→ **PASSAGE**
Coverage of the recent annual meeting of the Pharmacy Benefit Management Institute (PBMI) in Orlando, Fla., proved popular with online readers of Managed Healthcare Executive, as this week’s top three most-read articles all came from conference coverage. Our top five of the week:

5. Assessing ACA Payment Reform at 10 Years. Five takeaways from the March issue of Health Affairs discuss how the Affordable Care Act has set the bar high for all coverage that has come after it, whether or not you like the law. The bottom line: payment reform has neither been a smashing success nor a complete failure-and the jury is very much still out.

4. Rheumatoid Arthritis (RA) Drug Pipeline at a Trickle. Disease-modifying antirheumatic drugs (DMARDs) have improved quality of life and symptoms for patients with RA, but the current pipeline doesn’t match the string of new approvals seen in recent years. The most notable is filgotinib, a highly selective oral Janus Kinas (JAK) inhibitor from Gilead and Galapagos NV. Much of the action in the RA space will be determined by how much providers and payers embrace biosimilars.

→ **WHAT TO WORK ON**
Please copy the most-read articles roundup above in full, word for word.

→ **DATASET RECORDS**

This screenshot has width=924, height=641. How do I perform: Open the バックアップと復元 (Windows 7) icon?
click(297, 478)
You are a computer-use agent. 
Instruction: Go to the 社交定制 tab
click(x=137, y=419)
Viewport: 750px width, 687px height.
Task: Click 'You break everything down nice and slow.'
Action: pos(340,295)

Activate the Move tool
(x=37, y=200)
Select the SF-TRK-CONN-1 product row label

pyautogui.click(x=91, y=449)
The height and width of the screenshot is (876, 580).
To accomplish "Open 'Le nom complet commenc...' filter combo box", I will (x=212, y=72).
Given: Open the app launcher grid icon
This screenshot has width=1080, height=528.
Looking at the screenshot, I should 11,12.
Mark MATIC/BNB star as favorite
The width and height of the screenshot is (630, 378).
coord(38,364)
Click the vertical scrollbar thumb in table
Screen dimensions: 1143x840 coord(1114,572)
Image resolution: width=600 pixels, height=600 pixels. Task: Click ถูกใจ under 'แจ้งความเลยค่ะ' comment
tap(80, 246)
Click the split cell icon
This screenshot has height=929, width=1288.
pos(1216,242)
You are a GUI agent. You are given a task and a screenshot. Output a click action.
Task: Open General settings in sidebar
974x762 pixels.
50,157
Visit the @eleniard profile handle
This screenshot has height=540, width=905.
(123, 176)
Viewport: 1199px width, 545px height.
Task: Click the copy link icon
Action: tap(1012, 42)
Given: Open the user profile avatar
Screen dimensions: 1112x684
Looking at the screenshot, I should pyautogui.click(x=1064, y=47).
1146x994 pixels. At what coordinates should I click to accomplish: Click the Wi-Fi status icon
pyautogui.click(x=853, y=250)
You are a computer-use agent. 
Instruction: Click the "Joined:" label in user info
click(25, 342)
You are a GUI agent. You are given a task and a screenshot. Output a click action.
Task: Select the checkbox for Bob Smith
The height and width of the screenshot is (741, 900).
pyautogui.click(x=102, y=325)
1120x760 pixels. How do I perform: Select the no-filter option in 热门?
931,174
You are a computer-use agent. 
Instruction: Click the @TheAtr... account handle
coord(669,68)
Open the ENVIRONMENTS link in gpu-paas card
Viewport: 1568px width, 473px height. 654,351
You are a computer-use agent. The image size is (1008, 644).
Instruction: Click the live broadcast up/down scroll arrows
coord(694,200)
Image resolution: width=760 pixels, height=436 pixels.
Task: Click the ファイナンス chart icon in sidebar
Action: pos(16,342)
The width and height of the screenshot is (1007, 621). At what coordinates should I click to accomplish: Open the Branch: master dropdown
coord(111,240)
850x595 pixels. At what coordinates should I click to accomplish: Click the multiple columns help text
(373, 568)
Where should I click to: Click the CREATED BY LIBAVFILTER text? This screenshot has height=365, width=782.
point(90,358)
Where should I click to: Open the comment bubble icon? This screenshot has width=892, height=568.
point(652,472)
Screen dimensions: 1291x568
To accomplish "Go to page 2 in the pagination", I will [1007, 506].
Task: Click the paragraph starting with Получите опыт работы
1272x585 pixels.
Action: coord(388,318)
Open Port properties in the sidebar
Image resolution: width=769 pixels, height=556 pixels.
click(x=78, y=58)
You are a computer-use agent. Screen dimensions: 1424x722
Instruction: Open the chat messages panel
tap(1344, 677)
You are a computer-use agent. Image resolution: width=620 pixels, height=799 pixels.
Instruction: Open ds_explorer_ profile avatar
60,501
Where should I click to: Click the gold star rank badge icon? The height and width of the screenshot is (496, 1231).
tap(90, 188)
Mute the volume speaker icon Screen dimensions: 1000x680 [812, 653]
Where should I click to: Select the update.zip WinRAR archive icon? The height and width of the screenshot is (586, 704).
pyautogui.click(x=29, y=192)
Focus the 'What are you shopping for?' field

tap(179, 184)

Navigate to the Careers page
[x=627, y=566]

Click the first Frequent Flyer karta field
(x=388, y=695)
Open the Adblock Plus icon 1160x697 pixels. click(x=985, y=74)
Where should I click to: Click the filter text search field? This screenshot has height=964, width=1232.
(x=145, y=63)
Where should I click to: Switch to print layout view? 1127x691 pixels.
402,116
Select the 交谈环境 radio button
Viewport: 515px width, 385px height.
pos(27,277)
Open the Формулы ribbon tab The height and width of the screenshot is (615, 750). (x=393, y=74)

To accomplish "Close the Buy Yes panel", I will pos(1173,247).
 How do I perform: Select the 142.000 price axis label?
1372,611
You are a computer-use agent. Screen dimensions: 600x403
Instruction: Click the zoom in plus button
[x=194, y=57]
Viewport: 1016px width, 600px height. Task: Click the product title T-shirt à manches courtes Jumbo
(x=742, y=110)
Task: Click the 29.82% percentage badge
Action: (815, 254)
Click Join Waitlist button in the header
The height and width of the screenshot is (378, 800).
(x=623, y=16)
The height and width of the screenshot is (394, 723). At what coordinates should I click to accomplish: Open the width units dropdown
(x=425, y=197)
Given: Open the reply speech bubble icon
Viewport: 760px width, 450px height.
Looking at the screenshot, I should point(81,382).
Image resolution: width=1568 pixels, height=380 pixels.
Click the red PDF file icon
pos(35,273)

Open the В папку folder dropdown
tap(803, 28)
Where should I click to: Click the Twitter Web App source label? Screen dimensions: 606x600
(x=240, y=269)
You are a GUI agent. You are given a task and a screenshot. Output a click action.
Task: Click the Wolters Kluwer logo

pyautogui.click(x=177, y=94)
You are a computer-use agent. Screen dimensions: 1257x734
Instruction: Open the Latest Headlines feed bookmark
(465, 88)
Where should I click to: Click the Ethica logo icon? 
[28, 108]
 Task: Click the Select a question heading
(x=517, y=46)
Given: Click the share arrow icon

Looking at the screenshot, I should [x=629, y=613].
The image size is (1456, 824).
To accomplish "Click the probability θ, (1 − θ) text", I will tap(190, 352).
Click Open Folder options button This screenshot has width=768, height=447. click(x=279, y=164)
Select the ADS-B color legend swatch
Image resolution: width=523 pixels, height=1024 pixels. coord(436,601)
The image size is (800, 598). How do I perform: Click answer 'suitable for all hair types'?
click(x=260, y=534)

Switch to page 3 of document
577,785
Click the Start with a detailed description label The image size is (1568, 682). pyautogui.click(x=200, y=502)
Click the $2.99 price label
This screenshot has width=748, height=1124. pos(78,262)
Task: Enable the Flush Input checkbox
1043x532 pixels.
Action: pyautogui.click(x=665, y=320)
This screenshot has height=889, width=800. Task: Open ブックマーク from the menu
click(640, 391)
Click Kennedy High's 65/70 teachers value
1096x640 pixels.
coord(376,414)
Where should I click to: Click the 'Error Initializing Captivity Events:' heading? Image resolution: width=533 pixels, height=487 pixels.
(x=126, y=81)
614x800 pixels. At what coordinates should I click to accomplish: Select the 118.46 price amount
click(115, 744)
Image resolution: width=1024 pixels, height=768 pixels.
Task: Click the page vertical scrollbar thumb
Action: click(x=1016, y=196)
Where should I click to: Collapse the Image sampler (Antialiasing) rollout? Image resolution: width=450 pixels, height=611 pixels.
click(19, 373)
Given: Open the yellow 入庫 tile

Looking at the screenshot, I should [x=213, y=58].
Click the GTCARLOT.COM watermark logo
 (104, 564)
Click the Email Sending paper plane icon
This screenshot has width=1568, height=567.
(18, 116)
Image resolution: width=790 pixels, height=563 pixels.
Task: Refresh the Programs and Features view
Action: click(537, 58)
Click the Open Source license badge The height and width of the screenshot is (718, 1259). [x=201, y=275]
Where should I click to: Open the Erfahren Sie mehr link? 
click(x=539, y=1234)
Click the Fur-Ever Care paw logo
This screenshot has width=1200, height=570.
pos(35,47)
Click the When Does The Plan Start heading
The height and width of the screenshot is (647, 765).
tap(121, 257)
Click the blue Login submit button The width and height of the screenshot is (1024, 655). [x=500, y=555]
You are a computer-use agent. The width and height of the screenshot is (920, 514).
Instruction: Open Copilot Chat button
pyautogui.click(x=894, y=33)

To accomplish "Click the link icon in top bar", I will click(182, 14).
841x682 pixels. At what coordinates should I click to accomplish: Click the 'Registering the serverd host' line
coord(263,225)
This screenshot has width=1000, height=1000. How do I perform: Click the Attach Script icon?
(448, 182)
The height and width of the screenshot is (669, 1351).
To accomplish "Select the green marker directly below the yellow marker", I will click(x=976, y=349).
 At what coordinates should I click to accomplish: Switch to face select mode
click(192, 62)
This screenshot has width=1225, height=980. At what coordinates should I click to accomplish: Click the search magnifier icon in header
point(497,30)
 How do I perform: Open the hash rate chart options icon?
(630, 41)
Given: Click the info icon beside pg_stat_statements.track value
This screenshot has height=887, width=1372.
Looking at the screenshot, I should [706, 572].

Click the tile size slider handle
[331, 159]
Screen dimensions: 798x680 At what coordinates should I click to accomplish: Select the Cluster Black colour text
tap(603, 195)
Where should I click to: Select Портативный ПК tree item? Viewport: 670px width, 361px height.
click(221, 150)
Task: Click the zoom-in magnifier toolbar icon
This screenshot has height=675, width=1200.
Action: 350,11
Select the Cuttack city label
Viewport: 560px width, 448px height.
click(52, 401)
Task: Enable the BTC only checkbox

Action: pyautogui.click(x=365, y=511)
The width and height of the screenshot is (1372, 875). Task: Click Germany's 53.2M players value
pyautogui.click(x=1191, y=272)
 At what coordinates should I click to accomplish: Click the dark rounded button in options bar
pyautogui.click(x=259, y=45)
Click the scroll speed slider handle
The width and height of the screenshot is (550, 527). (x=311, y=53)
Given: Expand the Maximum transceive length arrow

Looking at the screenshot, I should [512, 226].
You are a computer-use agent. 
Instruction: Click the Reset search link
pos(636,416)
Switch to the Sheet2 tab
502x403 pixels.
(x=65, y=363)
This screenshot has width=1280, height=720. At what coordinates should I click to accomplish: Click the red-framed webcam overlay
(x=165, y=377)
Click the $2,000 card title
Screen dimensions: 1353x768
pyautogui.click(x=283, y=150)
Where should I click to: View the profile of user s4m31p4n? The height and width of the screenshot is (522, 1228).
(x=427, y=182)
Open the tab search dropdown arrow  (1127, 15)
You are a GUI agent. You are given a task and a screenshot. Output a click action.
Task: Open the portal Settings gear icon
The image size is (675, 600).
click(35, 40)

→ **WRITTEN ANSWER**
Coverage of the recent annual meeting of the Pharmacy Benefit Management Institute (PBMI) in Orlando, Fla., proved popular with online readers of Managed Healthcare Executive, as this week’s top three most-read articles all came from conference coverage. Our top five of the week:

5. Assessing ACA Payment Reform at 10 Years. Five takeaways from the March issue of Health Affairs discuss how the Affordable Care Act has set the bar high for all coverage that has come after it, whether or not you like the law. The bottom line: payment reform has neither been a smashing success nor a complete failure-and the jury is very much still out.

4. Rheumatoid Arthritis (RA) Drug Pipeline at a Trickle. Disease-modifying antirheumatic drugs (DMARDs) have improved quality of life and symptoms for patients with RA, but the current pipeline doesn’t match the string of new approvals seen in recent years. The most notable is filgotinib, a highly selective oral Janus Kinas (JAK) inhibitor from Gilead and Galapagos NV. Much of the action in the RA space will be determined by how much providers and payers embrace biosimilars.